La violenza nei confronti del coniuge comporta l’addebito della separazione.

Cass. Civ. Sez. I, Ord., 18 dicembre 2023, n. 35249.

Il coniuge violento è sempre responsabile della separazione. Lo ha stabilito la Corte di cassazione con l’Ordinanza n. 35249 del 18 dicembre 2023, affermando che le reiterate violenze fisiche e morali inflitte da un coniuge all’altro costituiscono violazioni talmente gravi dei doveri nascenti dal matrimonio da fondare, di per sé sole, non solo la pronuncia di separazione personale, in quanto cause determinanti la intollerabilità della convivenza, ma anche la dichiarazione della sua addebitabilità all’autore di esse.

La pronuncia è stata emessa a seguito della presentazione del ricorso avverso la sentenza della Corte d’Appello di Catanzaro che aveva dichiarato la separazione giudiziale di due coniugi, addebitando al marito la separazione per la condotta violenta tenuta nei confronti della moglie.

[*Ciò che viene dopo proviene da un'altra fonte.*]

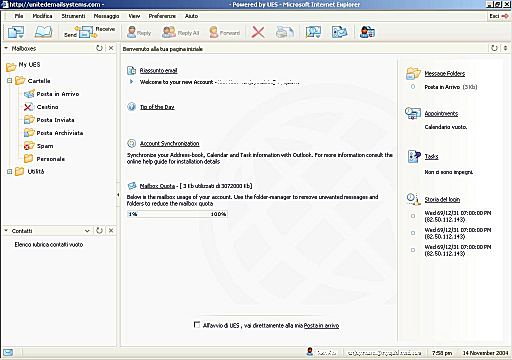The height and width of the screenshot is (360, 512).
Task: Enable go directly to Posta in arrivo checkbox
Action: 197,325
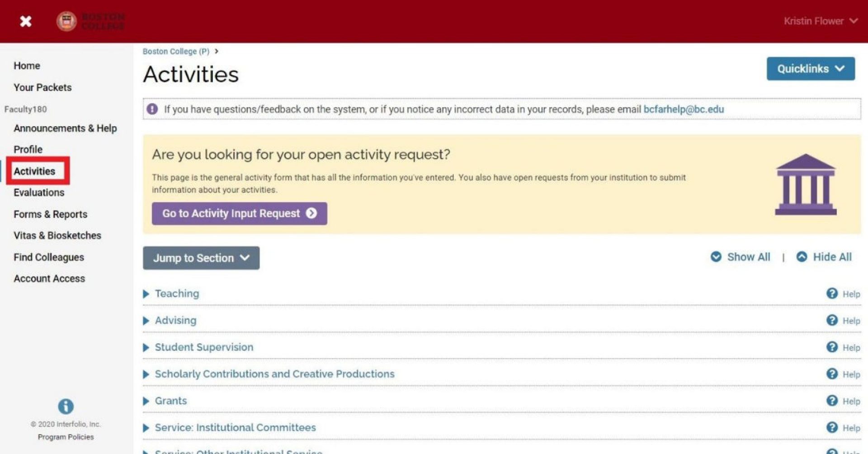Close the sidebar with the X icon
The height and width of the screenshot is (454, 868).
point(26,21)
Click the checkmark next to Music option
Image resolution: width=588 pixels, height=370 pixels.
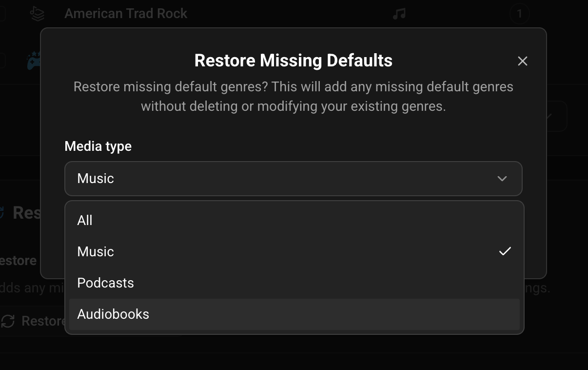click(505, 251)
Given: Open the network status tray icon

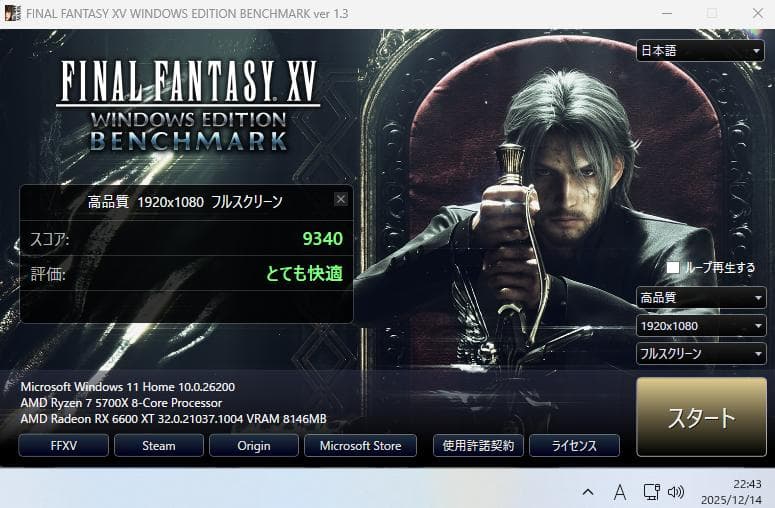Looking at the screenshot, I should click(x=651, y=492).
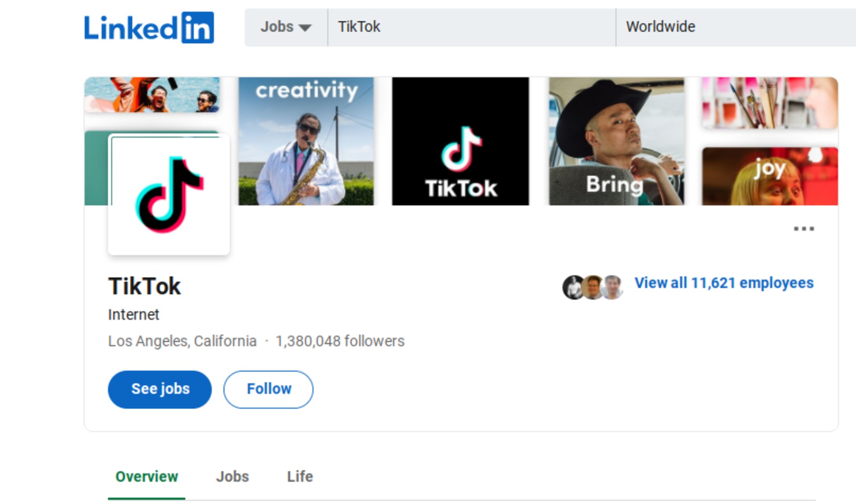The image size is (856, 504).
Task: Expand the Jobs search type dropdown
Action: point(286,27)
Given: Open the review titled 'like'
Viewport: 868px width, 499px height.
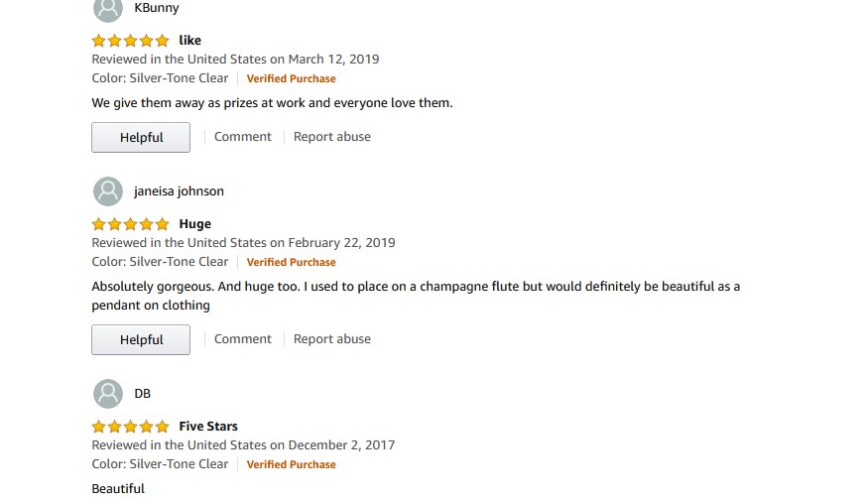Looking at the screenshot, I should (x=190, y=41).
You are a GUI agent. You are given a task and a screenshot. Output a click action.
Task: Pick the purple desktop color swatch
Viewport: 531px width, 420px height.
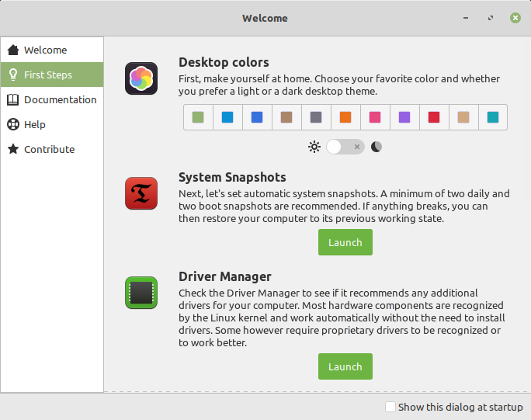404,117
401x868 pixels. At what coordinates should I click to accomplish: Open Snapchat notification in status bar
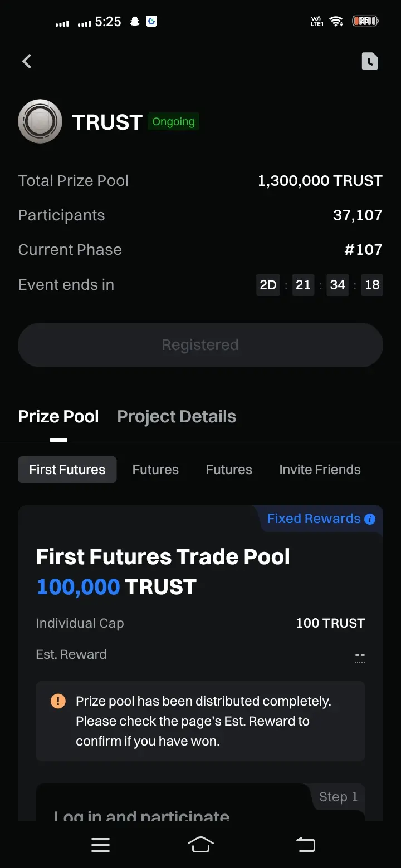[x=134, y=22]
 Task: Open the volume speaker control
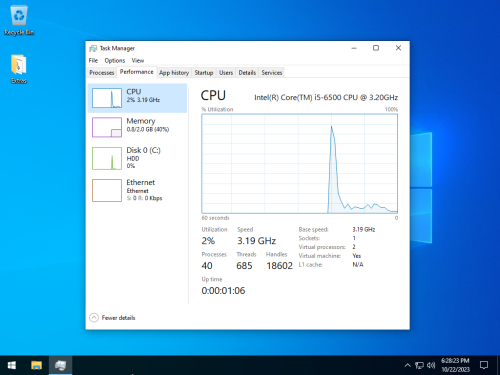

In particolare, dall’istruttoria è risultato che l’uomo, in più occasioni, era stato violento ed aggressivo, arrivando a puntare un coltello verso la moglie anche nell’intento di estorcerle denaro; circostanze, queste, tutte provate attraverso prove testimoniali e la produzione dei referti del pronto soccorso ove la donna era stata condotta a seguito delle percosse e delle lesioni cagionate dal marito.

Il ricorrente dinanzi alla Cassazione ha sostenuto che la Corte d’Appello aveva erroneamente confermato l’addebito della separazione senza valutare se le violenze fisiche e morali risultanti dall’istruttoria avessero i requisiti di efficienza causale rispetto alla irreversibile crisi coniugale: secondo l’uomo, infatti, le violenze sarebbero avvenute nell’ambito di un rapporto deteriorato e, pertanto, sarebbero state ininfluenti ed irrilevanti rispetto alla decisione di porre fine al matrimonio.

Secondo la Corte, in realtà, ai fini del riconoscimento della responsabilità della separazione, non solo deve ritenersi irrilevante la posteriorità temporale delle violenze rispetto al manifestarsi della crisi coniugale, ma ha anche osservato come le stesse violenze costituiscano «violazioni talmente gravi ed inaccettabili dei doveri nascenti dal matrimonio da fondare, di per sé sole non solo la pronuncia di separazione personale ma anche la dichiarazione della sua addebitabilità all’autore, e da esonerare il giudice del merito dal dovere di comparare con esse, ai fini dell’adozione delle relative pronunce, il comportamento del coniuge che sia vittima delle violenze, trattandosi di atti che, in ragione della loro gravità, sono comparabili solo con comportamenti omogenei» (Negli stessi termini anche Cass. 31351/2022; Cass 7388/2017).

In buona sostanza, la Cassazione ha ribadito gli orientamenti già espressi in merito evidenziando, in particolare, che la posteriorità della condotta rispetto al manifestarsi della crisi coniugale è irrilevante, poiché la violenza non può mai giustificarsi come “reazione” successiva al comportamento del soggetto passivo. Inoltre, ai fini del riconoscimento dell’addebito della separazione, il giudice non è tenuto ad effettuare il giudizio di comparazione e bilanciamento delle condotte reciproche dei coniugi, posta la indiscutibile maggiore gravità delle azioni di violenza rispetto a qualsiasi altro comportamento contrario ai doveri nascenti dal matrimonio come, ad esempio, l’infedeltà o l’abbandono del tetto coniugale.

Si evidenzia, infine, un ultimo significativo passaggio della pronuncia in rassegna dove la Corte afferma che anche «un singolo episodio di violenza è idoneo a sconvolgere definitivamente l’equilibrio della coppia poiché lesivo della dignità della persona».